MPAA (PG-13)  CNS/USCCB (A-III)  RogerEbert.com (3 Stars)  AVClub (B-)  Fr. Dennis (2 Stars)

IMDb listing
CNS/USCCB (K. Jensen) review
Los Angeles Times (J. Chang) review
RogerEbert.com (S. O'Malley) review
AVClub (J. Hassenger) review


Adrift [2018] (directed by Baltasar Kormákur, screenplay by Aaron Kandell, Jordan Kandell and David Branson Smith based on the memoir [GW] [GW2] [WCat] [Amzn] of Tami Oldham Ashcraft [GW] [WCat] [Amzn]) tells the true story of Tami Oldam Ashcraft (played in the film by Shailene Woodley) who (it was 1983) had been sailing a yacht with her fiancé Richard Sharp (played in the film by Sam Claflin) from Tahiti to San Diego when they got themselves caught in a Hurricane Raymond (they were unable to outrun the storm).

The 40+ foot waves severely damaged the ship and threw Richard overboard.  The story that followed was about getting that ship, again severely damaged, with only a make-shift sail, from the middle of nowhere in the Central Pacific over to Hawaii (without missing the islands ...) to safety.  It took 41 days.
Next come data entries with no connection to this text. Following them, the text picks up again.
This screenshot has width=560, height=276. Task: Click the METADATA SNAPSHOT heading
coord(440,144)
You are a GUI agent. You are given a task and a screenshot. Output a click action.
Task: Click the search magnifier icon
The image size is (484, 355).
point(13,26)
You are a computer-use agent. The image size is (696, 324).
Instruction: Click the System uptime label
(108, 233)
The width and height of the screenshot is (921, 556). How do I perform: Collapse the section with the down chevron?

As compelling as these stories always are [1] [2] -- "alone on the sea" -- the current film IMHO did have a somewhat CREEPY DIMENSiON in its filming.  Yes, the film involved a young attractive actress portraying who would have been a young attractive woman first sailing and then adrift for over a month in circumstances where keeping clothes clean, dry and not covered with salt, would be really hard + one would have had _a lot more to worry about_ than about what one was wearing (largely alone) and how.  But one got the sense that the film makers took the approach of "trying to show as much of" the actress, here Shailene Woodley, as she as the contract with her would allow.
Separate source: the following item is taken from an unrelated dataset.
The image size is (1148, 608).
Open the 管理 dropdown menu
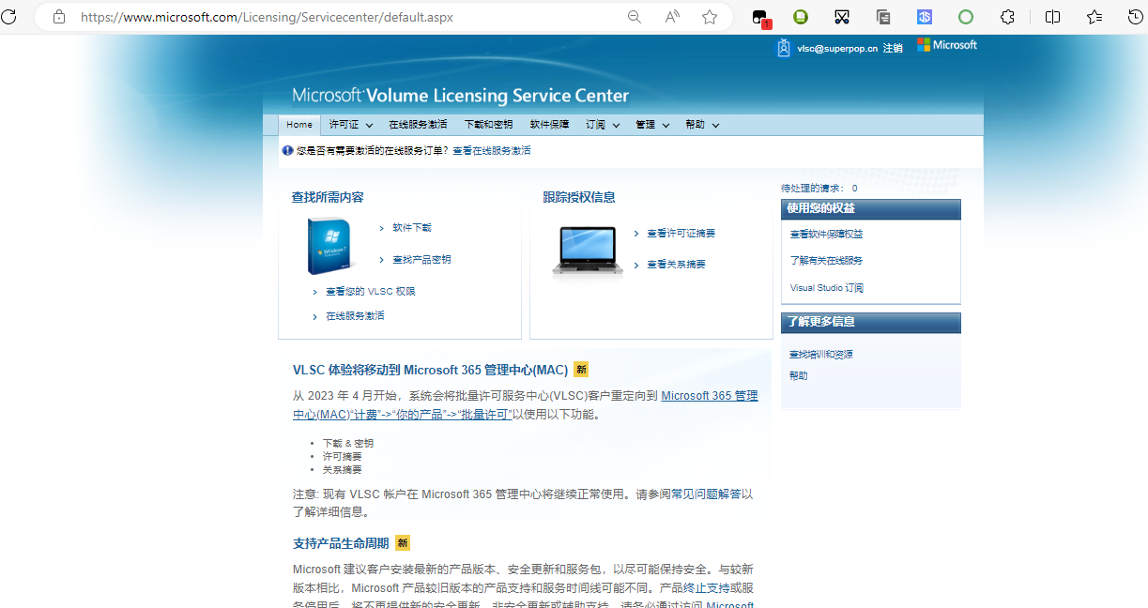651,124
So ... while there actually wasn't a lot of actual nudity -- indeed there was EXACTLY ONE VERY SHORT SCENE that could have been _easily_ cut from the film WITHOUT LOSING ANY OF ITS CONTENT ("But Shailene, you're contractually obligated to "give us" at least one scene like this no matter how stupid or pointless to the story it may be...") -- there were _a lot of shots_ with her in tight, wet, form-fitting clothes (get the picture...) that after a while made one roll one's eyes thinking "Oh come on ..."

Seriously, it was silly ... but I do hope that in the post-Weinstein / #MeToo Era this would be one of the last Hollywood films that oozed such creepiness.

Those who would read my blog regularly would know that I rarely complain about either sex or violence portrayed in film SO LONG AS IT LEGITIMATELY FURTHERS THE STORY.  But when it is gratuitous (even of a "glass shattering" variety) or exploitative as it felt here, I make mention of it.